Decedent had traditional IRAs at 2 different banks, hadn’t taken 2010 RMD prior to death, spouse plans to rollover IRA into her own at one bank, and assume IRA as her own at the other. Is it necessary to take the total 2010 RMD from one bank prior to rolling over the IRA in that bank, or can she take part of the RMD from one bank, then roll over the remainder of the funds at that bank, then in a week or so take the remainder of the RMD at the second bank prior to making that account her own?
Thanks.



Since the spouse will receive the IRAs as a transfer (not rollover), it is not neccessary to satisfy the RMD prior to assumption. But the surviving spouse can if he/she wants to. It must be done sometime in 2010, though. Also, aggregation (taking from one bank) is allowed.

Conservatively, I would still take take the final RMD from each bank after assumption, so it can be clearly shown to the IRS that the final RMD was addressed. Surviving spouse might also have their own RMDs. Those I would take as separate transaction later in the year.
Key thing is that the final RMD shows as a distribution under the spouse’s SSN.

To address the “rollover” question. You can not take an actual distribution before [u]any[/u] outstanding RMD is taken for the year (final or regular).

Just my thoughts.

pko



Here’s the language from one bank’s form, under Election of Payment, Spouse Beneficiary

“The participant died on or after the Required Beginning Date and I elect to assume the deceased participant’s plan as my own.

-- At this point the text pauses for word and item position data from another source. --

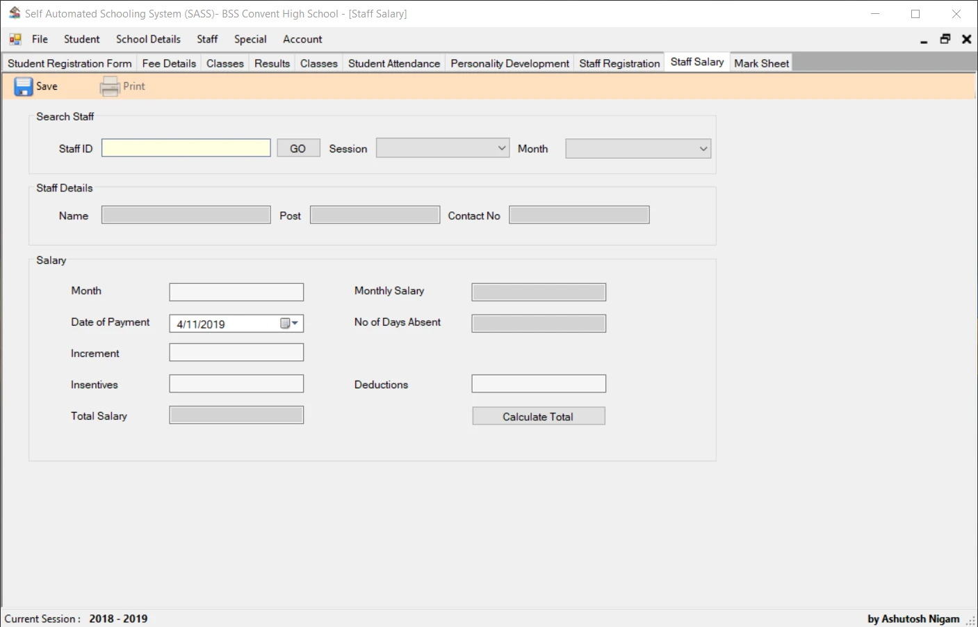
Task: Open the Account menu
Action: pos(302,39)
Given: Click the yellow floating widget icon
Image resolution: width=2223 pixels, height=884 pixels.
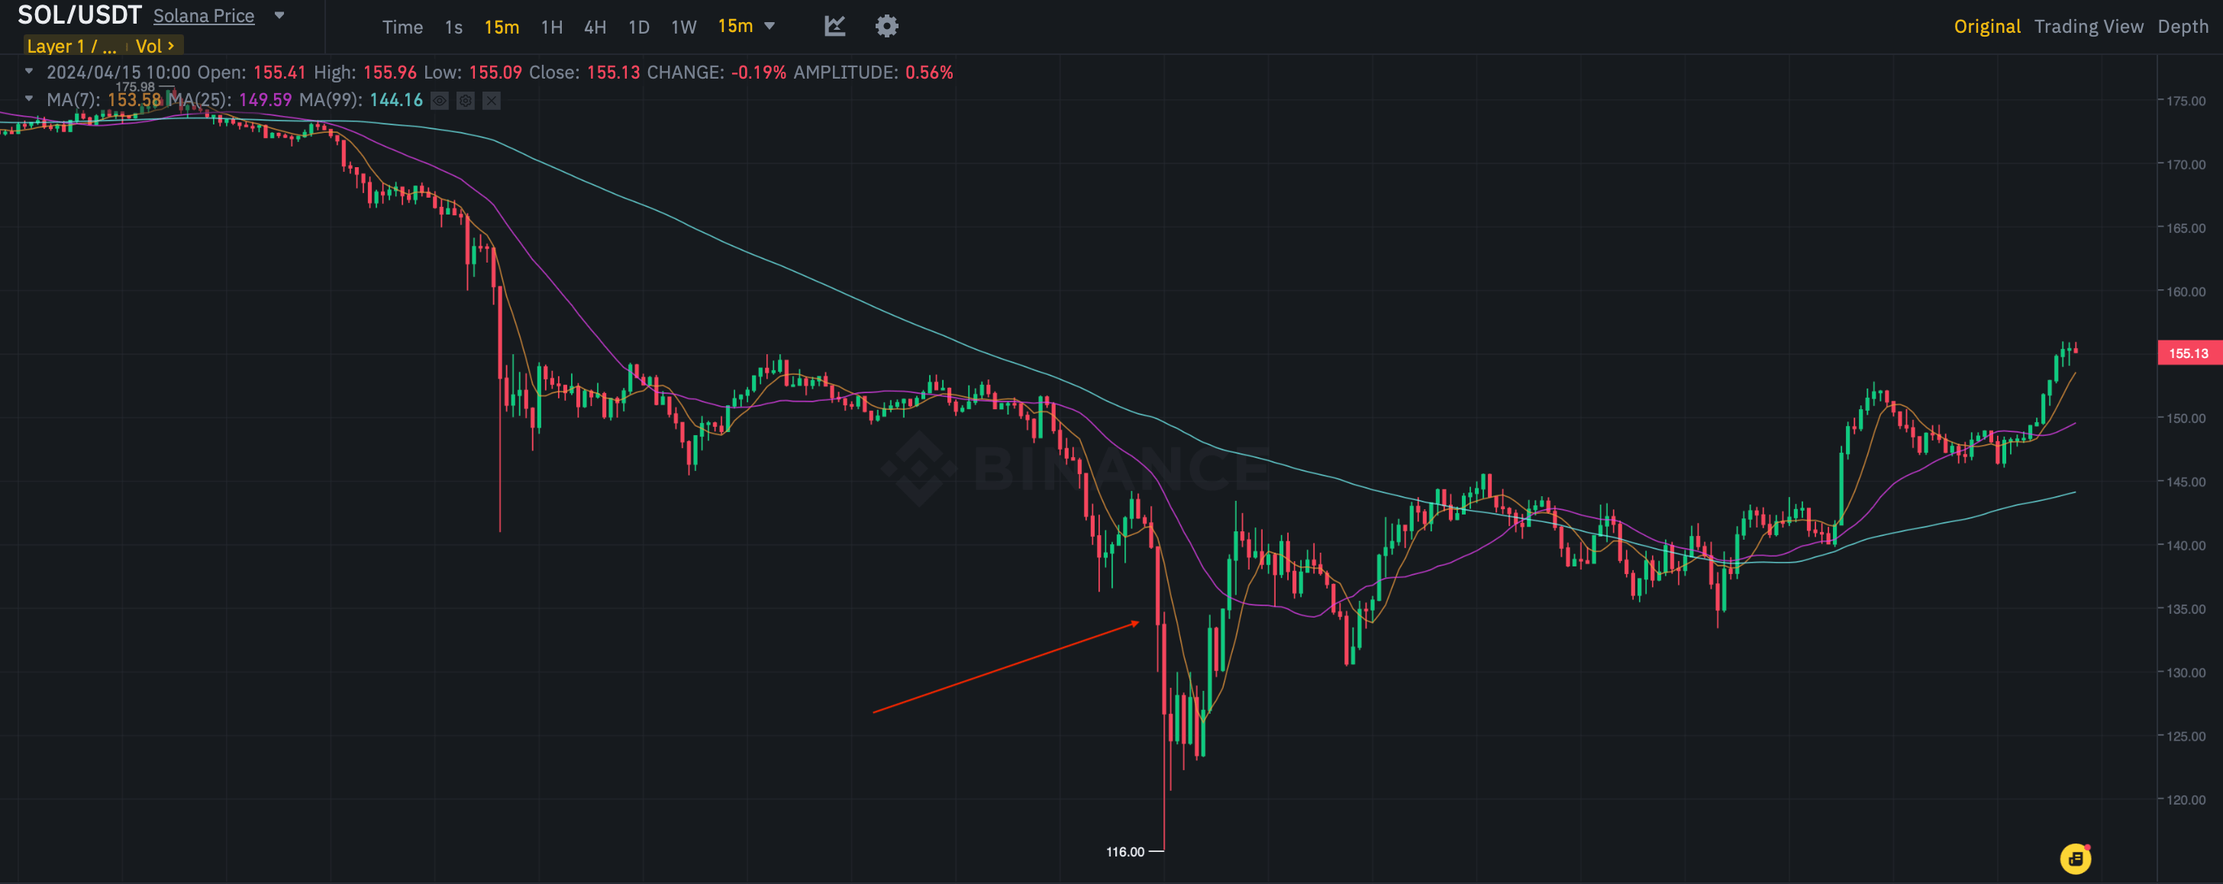Looking at the screenshot, I should [2075, 858].
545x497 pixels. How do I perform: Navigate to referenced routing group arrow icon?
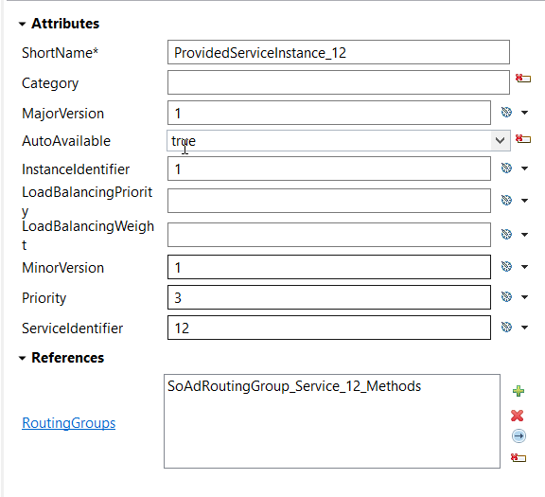pos(519,435)
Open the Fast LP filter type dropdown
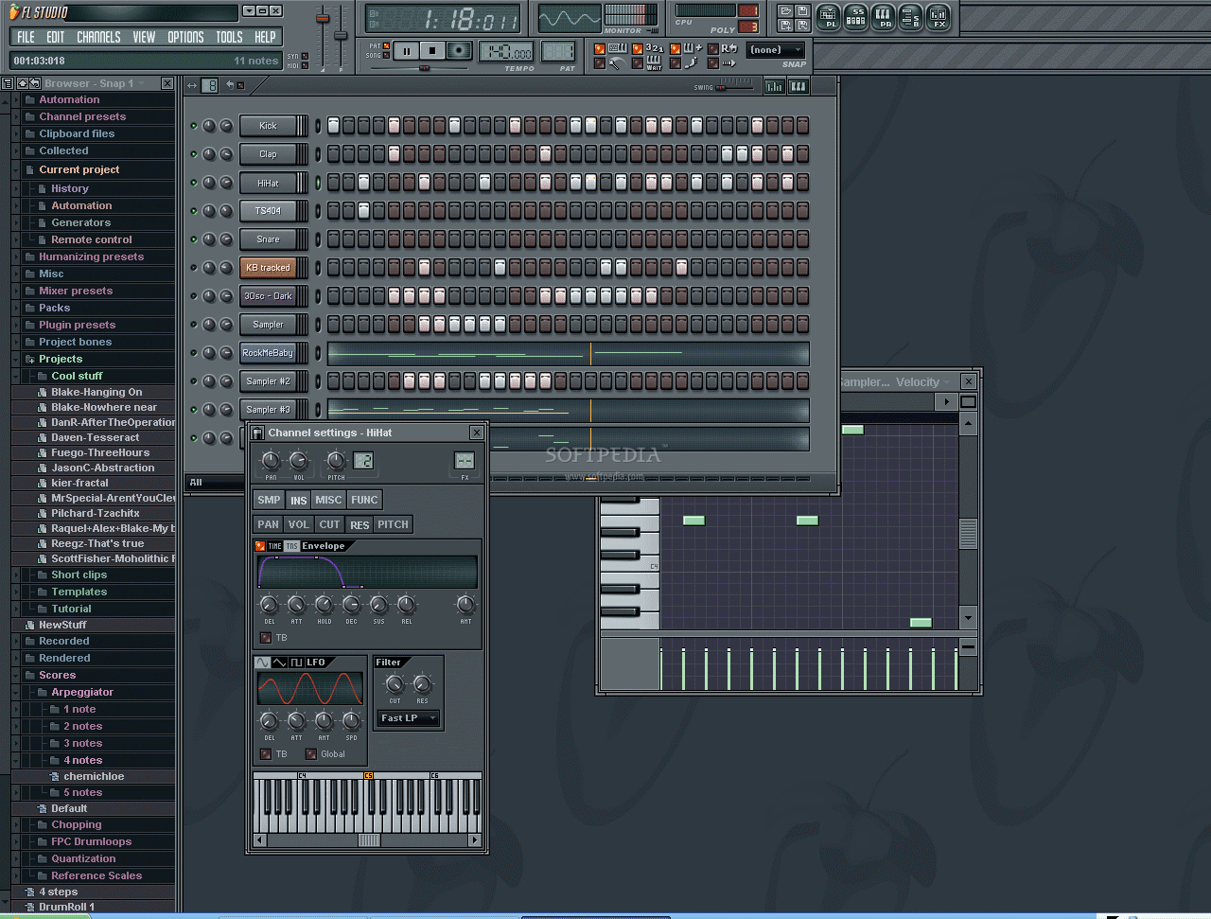The height and width of the screenshot is (919, 1211). click(407, 718)
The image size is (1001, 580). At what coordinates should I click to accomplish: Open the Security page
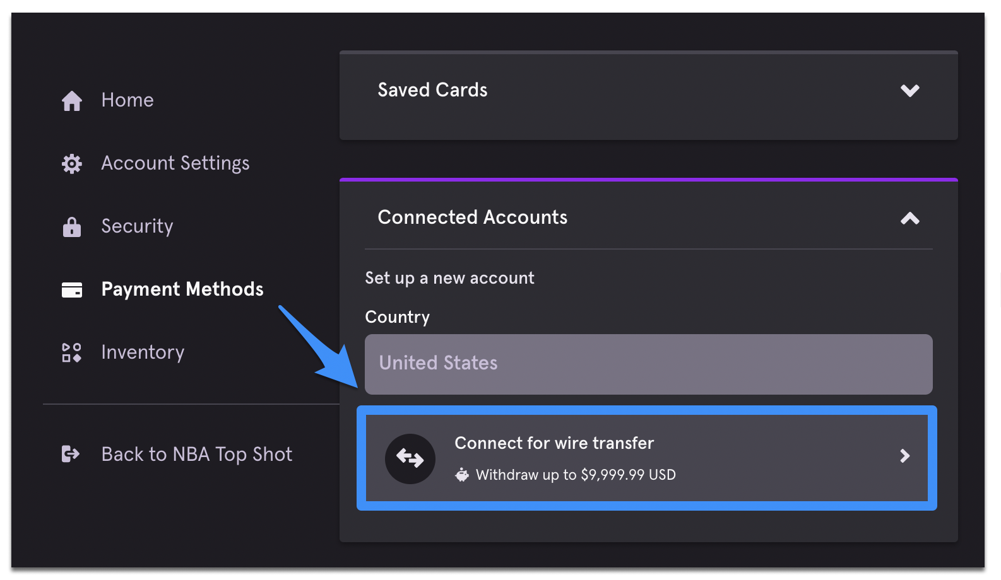click(x=137, y=226)
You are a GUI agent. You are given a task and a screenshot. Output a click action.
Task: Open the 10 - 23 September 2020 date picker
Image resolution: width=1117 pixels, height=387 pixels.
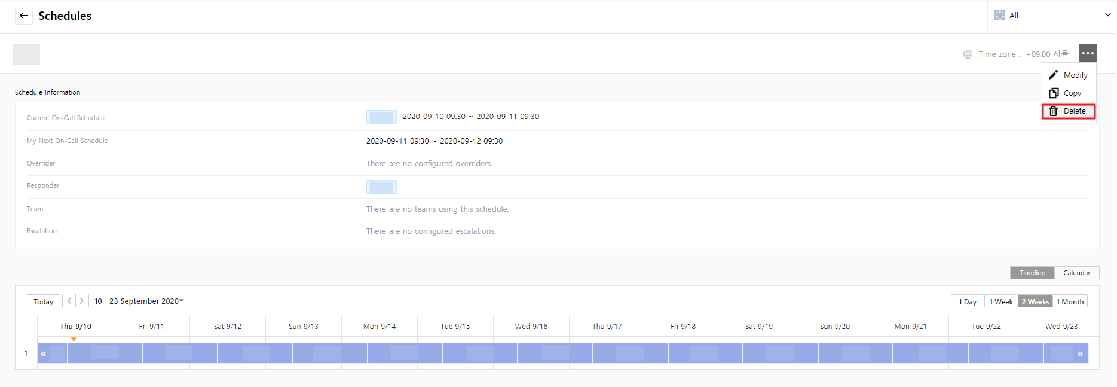[x=139, y=301]
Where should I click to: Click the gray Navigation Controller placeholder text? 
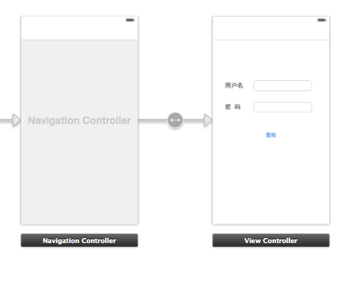click(x=79, y=120)
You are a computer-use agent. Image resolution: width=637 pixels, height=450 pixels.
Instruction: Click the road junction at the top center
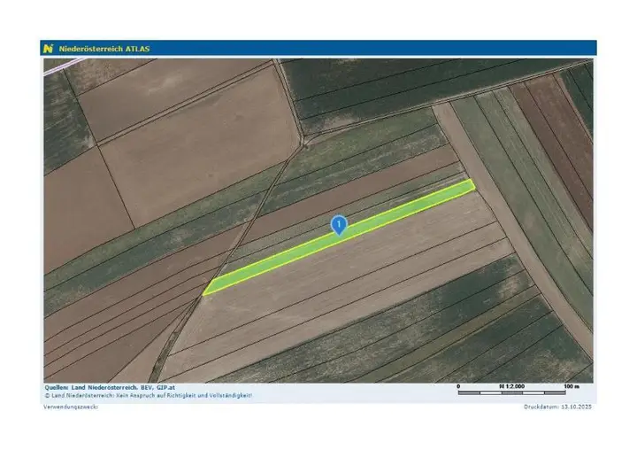click(x=305, y=140)
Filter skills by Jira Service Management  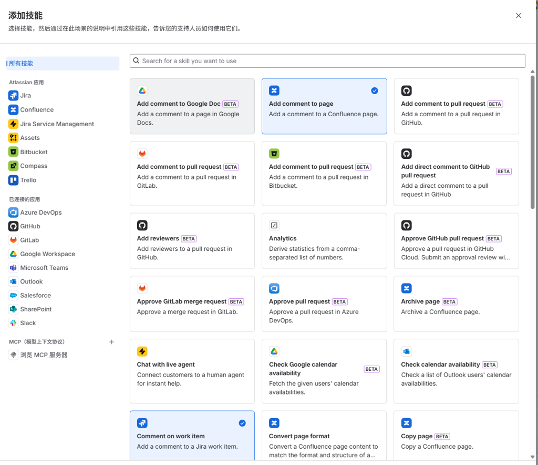pos(57,124)
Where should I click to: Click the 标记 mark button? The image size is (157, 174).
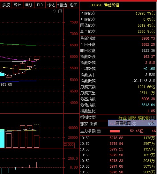click(x=51, y=5)
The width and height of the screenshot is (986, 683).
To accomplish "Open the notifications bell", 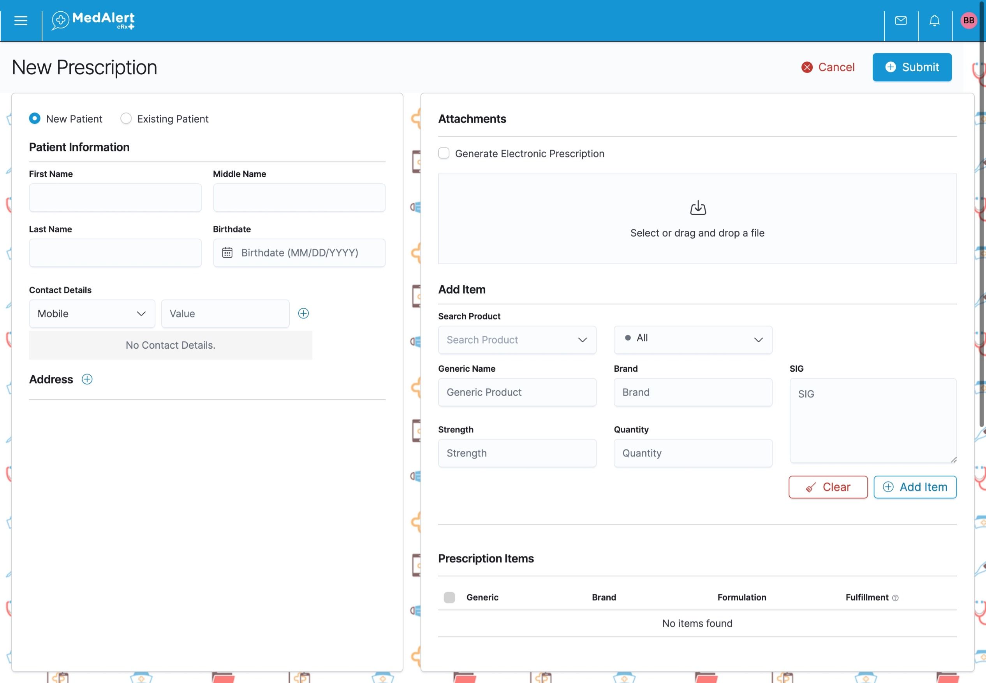I will (x=935, y=21).
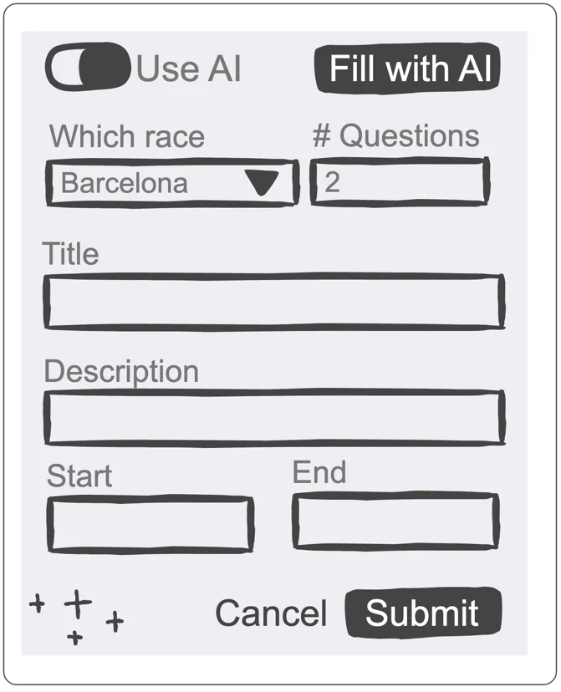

I understand that the decedent’s required minimum distribution must be withdrawn prior to assuming the IRA.”

The other bank has similar language, so I am still unclear as to the answer to my original question.
Thanks.



There is no IRS regulation that requires the RMD to be taken as a condition of assumption. This is the custodian’s requirement only, but remember that an IRA custodian can adopt provisions MORE restrictive than the IRS, but not less restrictive with respect to RMD administration. The IRS only requires that the RMD be taken by the end of the year. One method of assumption by a sole surviving spouse is to make a contribution to the IRA, and perhaps these custodians would not accept such a contribution if their rules were consistent.

With respect to your original question, the surviving spouse can do as you proposed and not violate any IRS requirements, but this does not seem worth debating with the IRA custodians since the RMD must be taken by year end anyway. Any distribution is deemed to include the RMD, but an assumption is NOT a distribution and rollover as pointed out by pko.

Realistically, the beneficiary of an inherited IRA is unaware of the decedent’s RMD status in most cases, and often the year of death RMD is not taken out by the end of the year, especially with late year deaths. In that case, the waiver of the penalty using 5329 Instructions for “reasonable cause” is freely granted by the IRS.